Tengo claro que no quiero estar “presente/ausente” para nadie. Ni para mis hijos, ni para mis amigas, ni para mi pareja, ni para mi familia. Quiero elegir estar presente de manera real. No quiero solo sacar lindas fotos de la infancia de mi hijo, porque en realidad quiero verla y vivirla día a día. Y lo más posible. No quiero pensar en cómo se verá la foto de ese paisaje o paseo familiar en Instagram, quiero pensar y sentir lo agradecida que estoy de ese momento, saboreándolo al máximo. Quiero ver los bailes de mi hija en el jardín, no grabarlos. Quiero que mi pareja sepa que no hay nada sobre la mesa, porque solo está él para mí en ese momento e instante que elegimos estar juntos. No quiero selfies de comidas familiares, quiero que mis hijos sepan y sientan que cuando nos sentamos a comer juntos, es nuestra oportunidad para conectar. Quiero que “pasar tiempo juntos” signifique mucho más que “mostrar nuestra vida juntos en Instagram”. Quiero elegir día a día el hoy, la realidad y no lo virtual. Quiero que mi hijo se sienta escuchado cuando me habla, eligiendo mirarlo a él y no a la pantalla.

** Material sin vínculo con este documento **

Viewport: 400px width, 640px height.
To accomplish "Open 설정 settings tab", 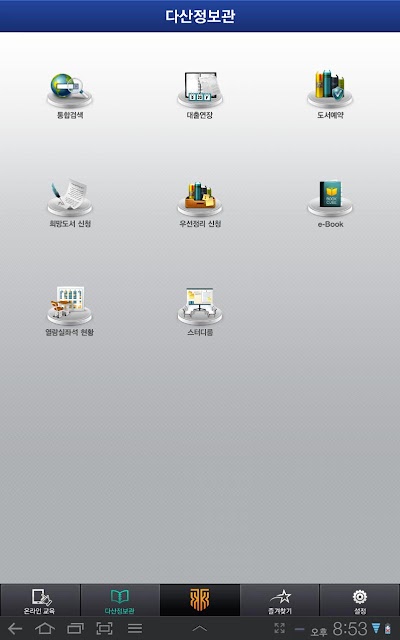I will pos(360,600).

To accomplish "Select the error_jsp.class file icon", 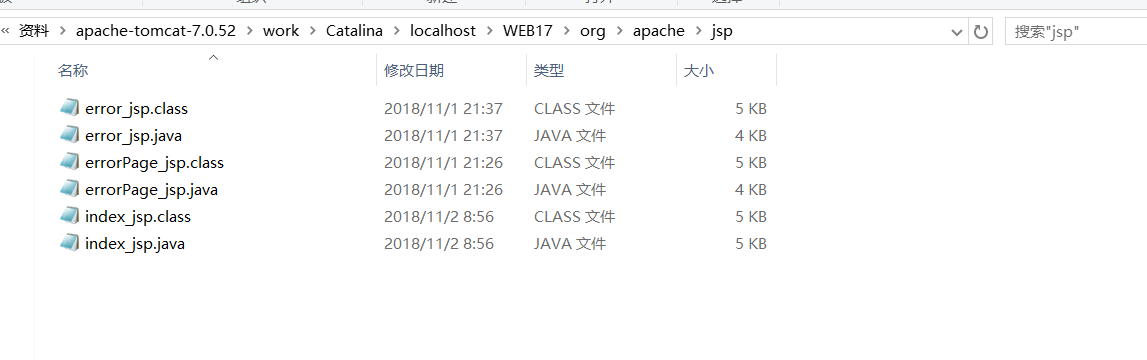I will pos(69,108).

Hoy solo quiero invitarlos a que nos preguntemos ¿qué pasa con nosotros? ¿Es nuestro celular nuestro primer y único amor? La verdad es que lo dudo. Los verdaderos amores de la vida son nuestros vínculos: nuestra familia, nuestros amigos cercanos, nuestra pareja y nuestros hijos. Pongamos el celular donde realmente debería estar. Menos tiempo en pantalla y más tiempo cara a cara. Desconectemos para realmente conectar.